Hello,

Ludovic Courtès <l...@gnu.org> writes:

> Diego Nicola Barbato <dnbarb...@posteo.de> skribis:
>
>> Ludovic Courtès <l...@gnu.org> writes:
>
> [...]
>
>>> In addition, be aware that Bash maintains a cache of commands it looked
>>> up in $PATH.  Thus it may be that, say, it had cached that ‘guix’ is
>>> really /run/current-system/profile/bin/guix.  When you pulled, it didn’t
>>> invalidate its cache thus you kept using that old version.
>>>
>>> The solution is to run “hash guix” at the Bash prompt to force cache
>>> invalidation (info "(bash) Bourne Shell Builtins").
>>
>> I believe this is it.  This also explains why ‘which guix’ returned the
>> updated guix while ‘guix --version’ claimed it was still the older
>> version, which I found rather confusing.
>> I am afraid being unaware of this has led me to inadvertently downgrade
>> GuixSD whenever I reconfigured for the first time after a fresh install.
>
> Yeah.  This is not strictly speaking a Guix bug, but clearly it’s a
> common pitfall.  Perhaps we should print a hint upon completion?

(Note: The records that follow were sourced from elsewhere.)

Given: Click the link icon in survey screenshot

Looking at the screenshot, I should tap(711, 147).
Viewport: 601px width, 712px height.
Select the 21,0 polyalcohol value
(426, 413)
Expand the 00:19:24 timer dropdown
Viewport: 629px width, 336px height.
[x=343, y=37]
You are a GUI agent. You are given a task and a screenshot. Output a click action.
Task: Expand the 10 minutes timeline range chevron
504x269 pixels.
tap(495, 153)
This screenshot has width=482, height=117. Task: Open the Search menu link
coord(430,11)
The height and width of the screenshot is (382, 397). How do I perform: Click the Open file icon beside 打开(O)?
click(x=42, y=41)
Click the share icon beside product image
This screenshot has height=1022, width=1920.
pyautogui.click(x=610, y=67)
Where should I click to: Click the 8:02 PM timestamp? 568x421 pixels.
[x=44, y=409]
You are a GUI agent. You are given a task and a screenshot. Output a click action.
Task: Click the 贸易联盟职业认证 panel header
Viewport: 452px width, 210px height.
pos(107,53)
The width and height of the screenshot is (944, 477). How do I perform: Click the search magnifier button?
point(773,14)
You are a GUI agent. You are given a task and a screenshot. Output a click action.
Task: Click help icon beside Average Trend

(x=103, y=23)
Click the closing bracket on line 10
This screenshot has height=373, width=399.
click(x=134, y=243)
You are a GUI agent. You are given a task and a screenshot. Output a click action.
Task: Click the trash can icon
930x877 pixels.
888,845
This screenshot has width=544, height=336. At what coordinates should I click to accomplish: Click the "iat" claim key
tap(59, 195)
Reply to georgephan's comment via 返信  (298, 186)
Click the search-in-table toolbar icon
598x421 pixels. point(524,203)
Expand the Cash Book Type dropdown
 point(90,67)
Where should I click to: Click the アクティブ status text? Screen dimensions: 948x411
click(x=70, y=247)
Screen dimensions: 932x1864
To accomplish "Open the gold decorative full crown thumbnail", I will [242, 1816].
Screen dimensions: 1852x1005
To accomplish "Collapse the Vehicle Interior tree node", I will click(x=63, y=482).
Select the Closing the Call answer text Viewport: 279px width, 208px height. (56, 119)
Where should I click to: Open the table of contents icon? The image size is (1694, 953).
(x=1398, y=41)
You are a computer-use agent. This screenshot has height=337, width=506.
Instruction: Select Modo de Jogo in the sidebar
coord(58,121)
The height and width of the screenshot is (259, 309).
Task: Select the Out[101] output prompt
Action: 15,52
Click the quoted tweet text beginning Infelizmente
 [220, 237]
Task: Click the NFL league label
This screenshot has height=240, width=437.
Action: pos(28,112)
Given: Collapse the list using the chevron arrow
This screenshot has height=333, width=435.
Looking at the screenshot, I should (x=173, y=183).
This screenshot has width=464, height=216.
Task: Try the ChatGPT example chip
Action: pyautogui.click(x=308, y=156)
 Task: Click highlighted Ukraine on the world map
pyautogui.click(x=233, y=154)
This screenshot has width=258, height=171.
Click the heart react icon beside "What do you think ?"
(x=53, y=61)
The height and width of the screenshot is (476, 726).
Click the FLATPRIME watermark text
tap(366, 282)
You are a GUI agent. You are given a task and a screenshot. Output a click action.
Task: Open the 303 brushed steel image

While I think it would be nice for Guix (or strictly speaking Bash) to
just do what a noob like me would expect it to do in this situation, a
hint would have certainly saved me some trouble.  If it is unreasonably
cumbersome to make Guix tell Bash to invalidate its cache upon
completion of ‘guix pull’, I believe a hint would be good enough.